Sat Nov 09, 12:58:00 AM  
Blogger wnleon said...

Our church group would leave Salinas to Ice Skate at the mall and go to O'Farrells Ice cream parlor. We'd order the king kong and two employess would run through the place carring the ice cream like a stretcher on their shoulders yelling king kong. It was a mountain of ice cream.

Thu Jan 16, 07:06:00 PM  
Blogger Unknown said...


Sun Oct 18, 08:50:00 AM  
Blogger Cindy said...

In 1971 I worked at the food court Mexican place in the "World's Fare". I'm trying to remember the name. "Pepe's" I think...They had a German Hofbrau, Chinese food and others but can't remember their names and I can't find anything about them on the internet.

Mon May 09, 04:28:00 PM  
Blogger Unknown said...

Does anyone remember that restaurant diner that served burgers, fries & shakes.
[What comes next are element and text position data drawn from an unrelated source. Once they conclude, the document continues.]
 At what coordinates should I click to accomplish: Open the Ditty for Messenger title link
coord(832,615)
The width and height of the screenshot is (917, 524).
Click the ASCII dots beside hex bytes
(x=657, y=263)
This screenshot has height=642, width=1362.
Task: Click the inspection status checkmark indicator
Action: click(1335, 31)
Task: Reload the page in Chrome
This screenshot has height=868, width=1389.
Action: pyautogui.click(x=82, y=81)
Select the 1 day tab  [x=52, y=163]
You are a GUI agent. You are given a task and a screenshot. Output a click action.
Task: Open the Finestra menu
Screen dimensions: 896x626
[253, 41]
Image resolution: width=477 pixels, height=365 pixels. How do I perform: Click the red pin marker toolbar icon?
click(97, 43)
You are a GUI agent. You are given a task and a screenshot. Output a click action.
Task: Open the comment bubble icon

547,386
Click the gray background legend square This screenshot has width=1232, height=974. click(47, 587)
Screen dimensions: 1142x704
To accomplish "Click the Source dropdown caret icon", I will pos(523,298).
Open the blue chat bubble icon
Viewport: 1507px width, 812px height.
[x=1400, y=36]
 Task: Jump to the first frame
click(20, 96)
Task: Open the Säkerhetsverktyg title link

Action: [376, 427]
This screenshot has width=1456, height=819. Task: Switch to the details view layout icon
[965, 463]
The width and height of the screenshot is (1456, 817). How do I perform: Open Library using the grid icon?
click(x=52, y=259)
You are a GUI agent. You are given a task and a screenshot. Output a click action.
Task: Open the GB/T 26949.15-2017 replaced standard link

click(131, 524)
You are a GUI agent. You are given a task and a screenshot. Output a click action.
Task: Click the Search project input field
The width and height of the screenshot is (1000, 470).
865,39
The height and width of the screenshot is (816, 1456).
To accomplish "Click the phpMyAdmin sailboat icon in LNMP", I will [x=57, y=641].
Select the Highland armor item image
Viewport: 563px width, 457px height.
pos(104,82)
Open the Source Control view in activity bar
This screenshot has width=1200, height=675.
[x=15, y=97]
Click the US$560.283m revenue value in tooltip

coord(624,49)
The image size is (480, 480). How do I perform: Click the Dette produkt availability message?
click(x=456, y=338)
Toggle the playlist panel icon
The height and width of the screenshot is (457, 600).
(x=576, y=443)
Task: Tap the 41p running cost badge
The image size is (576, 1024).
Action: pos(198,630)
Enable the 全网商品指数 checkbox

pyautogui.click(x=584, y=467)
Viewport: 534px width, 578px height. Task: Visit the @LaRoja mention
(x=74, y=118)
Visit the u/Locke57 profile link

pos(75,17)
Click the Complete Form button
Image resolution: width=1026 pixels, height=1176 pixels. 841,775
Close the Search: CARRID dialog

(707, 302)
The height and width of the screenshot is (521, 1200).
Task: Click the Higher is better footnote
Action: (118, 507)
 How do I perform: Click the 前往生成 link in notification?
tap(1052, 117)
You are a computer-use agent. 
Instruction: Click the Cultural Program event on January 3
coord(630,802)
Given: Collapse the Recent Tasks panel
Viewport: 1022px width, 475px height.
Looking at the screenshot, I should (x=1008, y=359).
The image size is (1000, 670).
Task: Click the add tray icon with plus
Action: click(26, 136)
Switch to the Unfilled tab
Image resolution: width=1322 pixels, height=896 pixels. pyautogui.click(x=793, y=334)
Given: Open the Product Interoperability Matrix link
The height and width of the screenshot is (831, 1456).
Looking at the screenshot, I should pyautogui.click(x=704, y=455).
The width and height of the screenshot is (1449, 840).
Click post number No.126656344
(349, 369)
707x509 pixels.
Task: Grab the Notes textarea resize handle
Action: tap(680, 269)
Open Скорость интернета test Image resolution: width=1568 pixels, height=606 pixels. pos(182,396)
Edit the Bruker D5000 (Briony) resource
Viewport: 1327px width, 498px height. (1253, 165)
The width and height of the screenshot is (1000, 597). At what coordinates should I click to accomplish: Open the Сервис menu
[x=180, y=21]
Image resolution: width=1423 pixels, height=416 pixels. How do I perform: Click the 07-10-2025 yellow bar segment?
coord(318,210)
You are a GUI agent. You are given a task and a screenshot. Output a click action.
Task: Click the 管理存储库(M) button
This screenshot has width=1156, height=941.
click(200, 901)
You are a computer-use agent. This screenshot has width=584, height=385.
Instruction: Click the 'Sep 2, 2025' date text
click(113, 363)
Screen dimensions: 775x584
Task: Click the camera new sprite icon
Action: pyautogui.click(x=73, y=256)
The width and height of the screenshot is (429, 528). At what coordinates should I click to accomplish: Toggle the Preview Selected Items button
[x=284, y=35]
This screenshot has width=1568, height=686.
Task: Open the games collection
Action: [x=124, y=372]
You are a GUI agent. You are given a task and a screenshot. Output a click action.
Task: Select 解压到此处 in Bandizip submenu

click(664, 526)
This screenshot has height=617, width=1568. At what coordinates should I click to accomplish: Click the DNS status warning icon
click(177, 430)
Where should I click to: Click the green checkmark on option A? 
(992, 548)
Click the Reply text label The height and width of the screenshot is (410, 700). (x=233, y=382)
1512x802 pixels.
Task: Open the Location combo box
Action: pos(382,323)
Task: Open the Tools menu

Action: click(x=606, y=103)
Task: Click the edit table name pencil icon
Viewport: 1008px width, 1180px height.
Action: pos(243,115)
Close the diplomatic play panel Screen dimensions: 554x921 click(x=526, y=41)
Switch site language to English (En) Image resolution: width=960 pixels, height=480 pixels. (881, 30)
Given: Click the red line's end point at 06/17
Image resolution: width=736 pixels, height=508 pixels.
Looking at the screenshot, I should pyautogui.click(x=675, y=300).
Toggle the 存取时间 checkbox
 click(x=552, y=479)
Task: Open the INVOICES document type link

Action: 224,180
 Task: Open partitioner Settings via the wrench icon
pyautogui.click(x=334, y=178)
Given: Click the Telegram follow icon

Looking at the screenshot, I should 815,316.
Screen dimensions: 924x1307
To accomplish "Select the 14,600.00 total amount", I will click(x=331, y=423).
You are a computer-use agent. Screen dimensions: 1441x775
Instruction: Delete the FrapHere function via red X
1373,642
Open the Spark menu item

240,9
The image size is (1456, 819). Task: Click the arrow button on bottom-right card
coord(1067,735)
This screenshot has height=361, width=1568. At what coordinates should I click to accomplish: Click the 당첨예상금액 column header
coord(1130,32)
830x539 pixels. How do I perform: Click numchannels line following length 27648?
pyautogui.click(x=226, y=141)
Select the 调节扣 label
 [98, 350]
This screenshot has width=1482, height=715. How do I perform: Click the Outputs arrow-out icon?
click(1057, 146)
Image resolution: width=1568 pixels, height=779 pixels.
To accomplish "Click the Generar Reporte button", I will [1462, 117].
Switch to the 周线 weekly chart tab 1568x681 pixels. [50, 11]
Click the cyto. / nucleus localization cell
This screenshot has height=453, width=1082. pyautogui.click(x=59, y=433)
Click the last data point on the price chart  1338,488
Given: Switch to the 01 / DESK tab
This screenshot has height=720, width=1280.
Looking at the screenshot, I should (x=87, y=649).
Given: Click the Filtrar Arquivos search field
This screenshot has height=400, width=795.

I believe theirs a a tomi sushi buffet now?

Mon Jul 23, 12:37:00 PM  
Blogger Unknown said...

I believe it was called IMP Import.

Sun Aug 05, 04:27:00 PM  
Blogger Unknown said...

I would love to have a map of the old mall layout...
I remember King Norman’s and Pine Tree Candies, there was MusicLand Records and little IMP Imports, the Orange Bowl and The Donut Hole... Does anybody remember Bumbleberry Pies..?

Mon Aug 06, 12:32:00 AM  
Blogger Unknown said...

I remember orange bowl pizza and zebra icecream and a orange icee loved that place my mom use to take me and my brother. I was like 8yrs old. And i remember the black light place but you had to go behind a curtain or something and had to be a certain age. Dont remember tje name either.